NotImplementedError: use ``del sl[index]`` and ``sl.add(value)`` instead
>>> sl.reverse()
Traceback (most recent call last):
...
NotImplementedError: use ``reversed(sl)`` instead
>>> sl.append('f')
Traceback (most recent call last):
...
NotImplementedError: use ``sl.add(value)`` instead
>>> sl.extend(['f', 'g', 'h'])
Traceback (most recent call last):
...
NotImplementedError: use ``sl.update(values)`` instead
>>> sl.insert(5, 'f')
Traceback (most recent call last):
...
NotImplementedError: use ``sl.add(value)`` instead
Comparison with :class:`SortedList` uses lexicographical ordering as with other
sequence types.
Refer to the :doc:`Sorted List documentation<sortedlist>` for additional
parameters, more examples, and descriptions of runtime complexity.

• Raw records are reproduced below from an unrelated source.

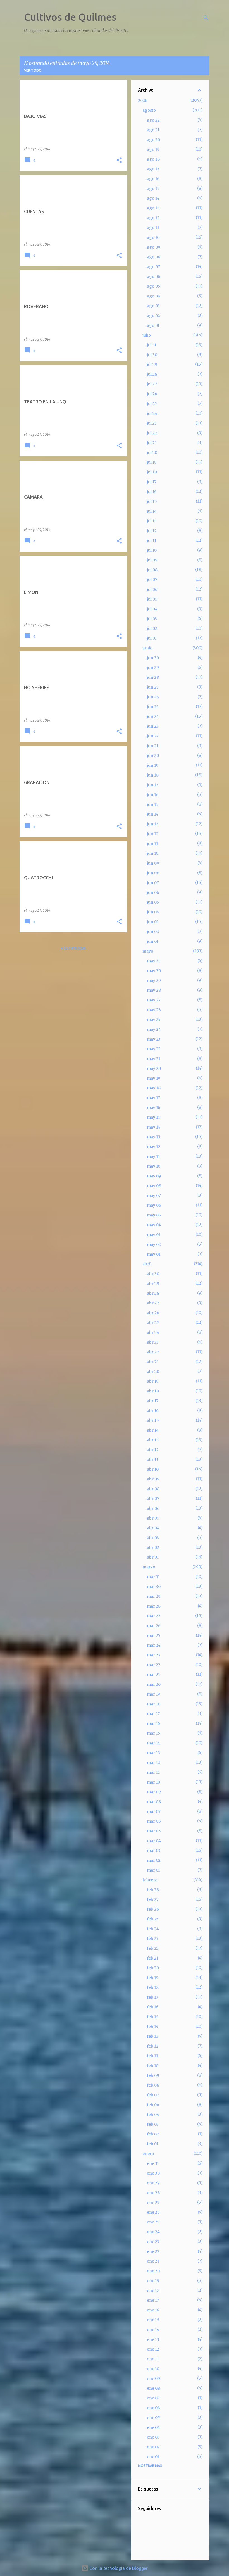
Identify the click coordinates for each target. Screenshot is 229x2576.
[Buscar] (206, 18)
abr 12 (153, 1449)
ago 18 (153, 159)
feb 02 (153, 2134)
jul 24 (152, 413)
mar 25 (153, 1635)
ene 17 (153, 2300)
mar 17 (153, 1713)
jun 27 (153, 687)
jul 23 (152, 423)
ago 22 (153, 120)
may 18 (154, 1088)
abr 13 (153, 1439)
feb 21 (152, 1958)
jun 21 (152, 745)
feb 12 (152, 2046)
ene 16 (153, 2310)
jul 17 (151, 481)
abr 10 (153, 1469)
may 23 (153, 1039)
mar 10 (153, 1782)
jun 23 (152, 726)
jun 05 (153, 902)
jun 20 (153, 755)
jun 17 (152, 784)
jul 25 (152, 403)
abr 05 (153, 1518)
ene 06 (153, 2407)
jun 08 (153, 872)
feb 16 (152, 2007)
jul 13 (152, 520)
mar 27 (153, 1615)
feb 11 (152, 2055)
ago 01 (153, 325)
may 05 (154, 1215)
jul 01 (152, 638)
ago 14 (153, 198)
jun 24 (153, 716)
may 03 (154, 1234)
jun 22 (153, 736)
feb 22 (153, 1948)
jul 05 (152, 599)
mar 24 (154, 1645)
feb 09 (153, 2075)
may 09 (154, 1176)
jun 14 (152, 814)
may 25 (154, 1019)
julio (146, 335)
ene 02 (153, 2446)
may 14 (153, 1127)
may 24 (154, 1029)
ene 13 (153, 2339)
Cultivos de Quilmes (70, 17)
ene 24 (153, 2231)
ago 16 (153, 178)
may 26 (154, 1009)
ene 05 (153, 2417)
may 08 (154, 1185)
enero (148, 2153)
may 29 (154, 980)
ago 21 (153, 129)
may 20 (154, 1068)
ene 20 (153, 2270)
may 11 (153, 1156)
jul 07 (152, 579)
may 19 (153, 1078)
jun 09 (153, 863)
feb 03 (153, 2124)
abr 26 (153, 1312)
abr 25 (153, 1322)
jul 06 (152, 589)
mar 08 (154, 1801)
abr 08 (153, 1488)
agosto (149, 110)
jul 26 (152, 393)
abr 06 (153, 1508)
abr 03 (153, 1537)
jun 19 (152, 765)
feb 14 (152, 2026)
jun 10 (152, 853)
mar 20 (154, 1684)
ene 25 (153, 2222)
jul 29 (152, 364)
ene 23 (153, 2241)
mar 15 (153, 1733)
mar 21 (153, 1674)
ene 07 (153, 2398)
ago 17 (153, 169)
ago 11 (153, 227)
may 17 (153, 1097)
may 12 (153, 1146)
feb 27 (153, 1899)
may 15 (154, 1117)
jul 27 (152, 384)
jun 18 (153, 775)
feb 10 (152, 2065)
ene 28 (153, 2192)
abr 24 (153, 1332)
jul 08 (152, 569)
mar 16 (153, 1723)
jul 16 (152, 491)
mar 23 (153, 1655)
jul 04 (152, 608)
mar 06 (154, 1821)
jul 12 (152, 530)
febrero (150, 1879)
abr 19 (153, 1381)
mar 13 (153, 1752)
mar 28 (154, 1606)
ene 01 (153, 2456)
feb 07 (153, 2095)
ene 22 (153, 2251)
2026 (142, 100)
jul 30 (152, 354)
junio (147, 648)
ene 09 (153, 2378)
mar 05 (154, 1831)
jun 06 (153, 892)
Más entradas (73, 948)
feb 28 (153, 1889)
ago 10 (153, 237)
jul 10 (152, 550)
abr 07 (153, 1498)
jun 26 (153, 696)
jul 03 (152, 618)
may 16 (153, 1107)
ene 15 (153, 2319)
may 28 (154, 990)
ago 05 (153, 286)
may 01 (153, 1254)
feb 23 (152, 1938)
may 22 (154, 1048)
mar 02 (154, 1860)
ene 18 (153, 2290)
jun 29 (153, 667)
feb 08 (153, 2085)
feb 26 (153, 1909)
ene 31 (153, 2163)
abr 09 (153, 1479)
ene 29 (153, 2182)
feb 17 (152, 1997)
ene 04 (153, 2427)
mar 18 (153, 1703)
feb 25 (153, 1919)
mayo (147, 951)
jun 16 (152, 794)
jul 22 (152, 432)
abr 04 (153, 1527)
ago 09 (153, 247)
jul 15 (152, 501)
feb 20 (153, 1967)
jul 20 (152, 452)
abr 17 (152, 1400)
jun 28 (153, 677)
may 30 (154, 970)
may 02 (154, 1244)
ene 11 (153, 2358)
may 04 (154, 1224)
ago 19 (153, 149)
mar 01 (153, 1870)
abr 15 (153, 1420)
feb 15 (153, 2016)
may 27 (154, 1000)
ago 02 (153, 315)
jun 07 (153, 882)
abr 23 (153, 1342)
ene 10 (153, 2368)
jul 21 (152, 442)
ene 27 (153, 2202)
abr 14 (153, 1430)
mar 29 (154, 1596)
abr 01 (153, 1557)
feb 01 (152, 2143)
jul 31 (151, 344)
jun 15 (153, 804)
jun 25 (153, 706)
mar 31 (153, 1576)
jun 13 (152, 824)
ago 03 (153, 305)
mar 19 (153, 1694)
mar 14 (153, 1743)
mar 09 (154, 1791)
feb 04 (153, 2114)
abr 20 (153, 1371)
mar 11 (153, 1772)
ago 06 (153, 276)
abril (146, 1263)
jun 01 (152, 941)
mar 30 (154, 1586)
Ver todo (33, 70)
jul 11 (151, 540)
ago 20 (153, 139)
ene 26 (153, 2212)
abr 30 (153, 1273)
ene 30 (153, 2173)
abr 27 (153, 1303)
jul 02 (152, 628)
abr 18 (153, 1391)
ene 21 (153, 2261)
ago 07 (153, 266)
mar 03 (153, 1850)
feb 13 (152, 2036)
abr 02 (153, 1547)
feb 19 (152, 1977)
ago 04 (153, 296)
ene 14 (153, 2329)
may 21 (153, 1058)
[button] (119, 160)
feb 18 (153, 1987)
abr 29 (153, 1283)
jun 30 (153, 657)
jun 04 (153, 912)
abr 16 (153, 1410)
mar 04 (154, 1840)
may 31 (153, 960)
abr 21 (153, 1361)
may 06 (154, 1205)
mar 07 (154, 1811)
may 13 (153, 1136)
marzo (148, 1567)
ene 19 (153, 2280)
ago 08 (153, 256)
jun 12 (152, 833)
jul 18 (152, 472)
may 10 (153, 1166)
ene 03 (153, 2437)
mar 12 (153, 1762)
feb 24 (153, 1928)
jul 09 (152, 560)
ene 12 (153, 2349)
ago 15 (153, 188)
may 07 (154, 1195)
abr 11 (152, 1459)
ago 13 (153, 208)
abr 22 (153, 1351)
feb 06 (153, 2104)
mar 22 (153, 1664)
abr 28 (153, 1293)
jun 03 (153, 921)
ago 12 (153, 217)
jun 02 (153, 931)
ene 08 (153, 2388)
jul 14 (152, 511)
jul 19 (152, 462)
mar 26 (154, 1625)
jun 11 (152, 843)
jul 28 (152, 374)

.. _`order statistic tree`: https://en.wikipedia.org/wiki/Order_statistic_tree
Sorted-key List
---------------
The :doc:`Sorted Containers<index>` project also maintains a specialized
sorted-list-like type that accepts a key-parameter as found in Python's
built-in `sorted` function. :class:`SortedKeyList` provides the same
functionality as :class:`SortedList` but maintains the order of contained
values based on the applied key-function. This simplifies the pattern of boxing
and un-boxing which would otherwise be required.
>>> from operator import neg
>>> from sortedcontainers import SortedKeyList
>>> skl = SortedKeyList(key=neg)
The key function extracts a comparison key for ordering items in the list. In
our example above we apply the negation operator. In the example above, a
sorted list of integers would be ordered in descending sort order.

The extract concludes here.